## Exercise details
Using the golf tournament report, decide whether each statement agrees with it: 1. Kelly shot a 5-under 67. 2. Couples' 63 was the lowest round of the week. 3. The first prize is $1.8 million. Answer yes or no for each, quoting the words from the report that settle it.

## Page excerpt
══════════════════════════════

Moving day at the Mitsubishi Electric Championship at Hualalai belonged to Jerry Kelly and Fred Couples.

One started in the afternoon, the other in the morning, but both played their way through a blustery Big Island day into the last and second-to-last Saturday pairings, respectively.

Kelly posted a 5-under 67 to vault into a tie for the 36-hole lead with Darren Clarke, who has been at or near the top of the leaderboard all tournament.

“Man, you strive to be in the last group, that’s what we’re out here for, no doubt,” Kelly said. “I would be very happy to be in the last group playing with those guys and just know what’s happened in front of me already.”


At 13-under par, Kelly and Clarke hold a two-shot lead over Retief Goosen. The South African stood alone atop of the leaderboard following a first-round 62 but said the greens got the best of him Friday — a day on which Goosen required nine more swings to find the clubhouse than he had just one round before.

“As good as the putter was yesterday, (that was) as bad as it was today. Just couldn’t make a thing. Lost sort of my speed on the greens quite badly,” Goosen said. “Yesterday was overcast, so your visual is a little different than today with the sun. Greens just looked quicker to me, and I kept under hitting my pace.”

Couples will join Goosen on the tee box at 1 p.m. after scorching the course Friday at Four Seasons Hualalai to the tune of a 9-under 63 — tied for the second-lowest round of the week.

“(It was) much needed to go fairly low and then it just kept getting better and better,” Couples said. “Today, when I hit it close, I made the putts. … It was a really good round.”

Retief Goosen putts on the 18th hole at the Mitsubishi Electric Championship at Hualala on Friday, Jan. 22, 2021. Big Island Now photo.


Clarke, who rounds out the top four heading into the tournament’s third and final day, has dealt with fewer ups and downs as one of the most consistent players on the course throughout the week. He posted scores of 8-under and 5-under in the first two rounds, respectively.

“I’ve been around long enough, you’ve just got to hang in there,” Clarke said. “When the wind got up a little bit … on the back nine there, it definitely got a lot more tricky, but I don’t mind that. That’s what I’ve been doing down in Abaco for two and a half months.”

Clarke’s comfort level with the wind will offer an advantage Saturday, as easterly winds of 20 to 30 miles per hour with gusts as high as 45 mph are forecast for the Kohala Coast, just north of the golf course at Hualalai.

Ten golfers are within five shots of Clarke’s and Kelly’s lead, and those who navigate a wind that often strengthens and shifts direction later in the day will have the best chance of making a run at the $310,000 first prize. The total purse for the tournament is $1.8 million.

══════════════════════════════

## Material shown
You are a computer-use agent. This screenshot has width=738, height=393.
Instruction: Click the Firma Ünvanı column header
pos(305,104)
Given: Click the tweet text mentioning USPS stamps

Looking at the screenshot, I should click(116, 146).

══════════════════════════════

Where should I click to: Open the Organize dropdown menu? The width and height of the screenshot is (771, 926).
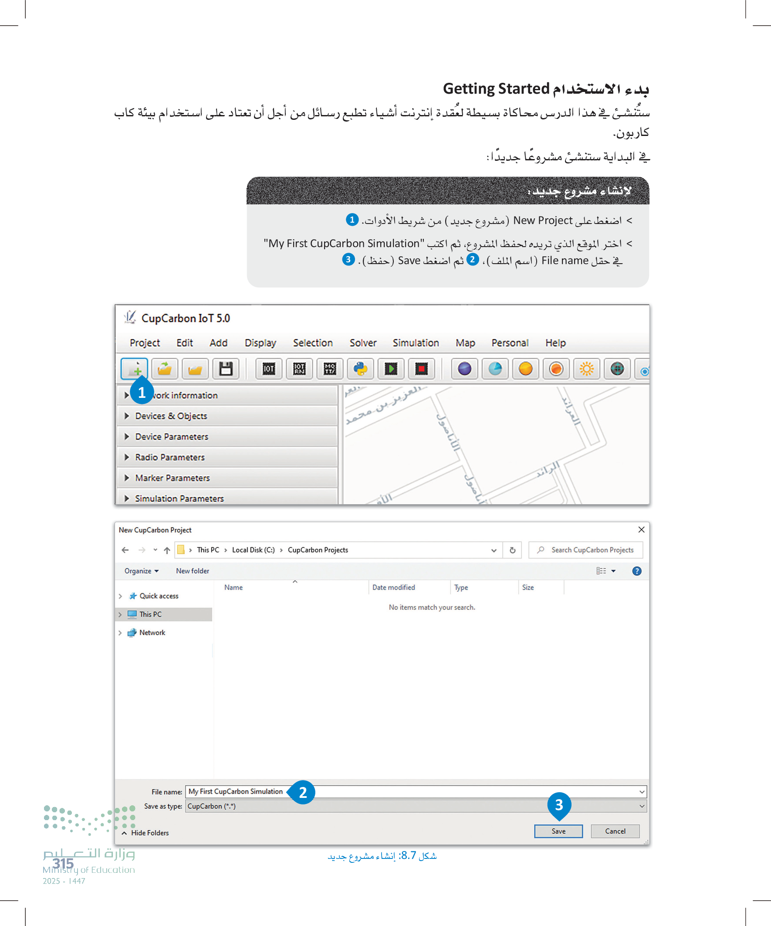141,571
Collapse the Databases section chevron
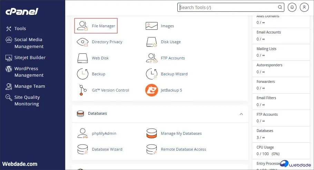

══════════════════════════════

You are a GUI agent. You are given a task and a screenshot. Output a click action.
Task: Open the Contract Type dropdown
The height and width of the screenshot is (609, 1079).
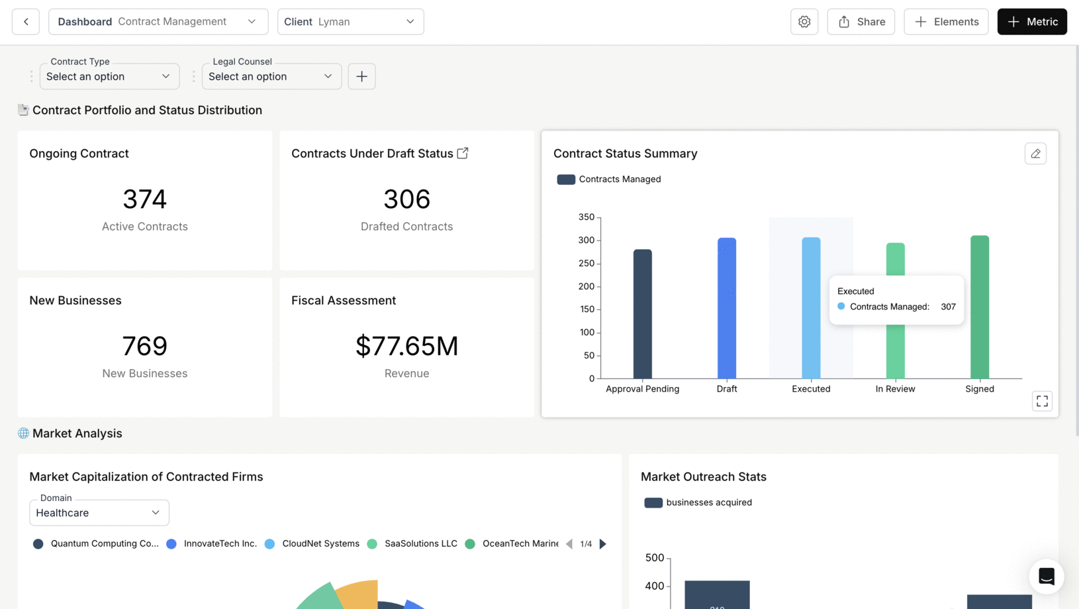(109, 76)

══════════════════════════════

## Task answer
1. Yes: "Kelly posted a 5-under 67"
2. No: "tied for the second-lowest round of the week"
3. No: "the $310,000 first prize. The total purse for the tournament is $1.8 million."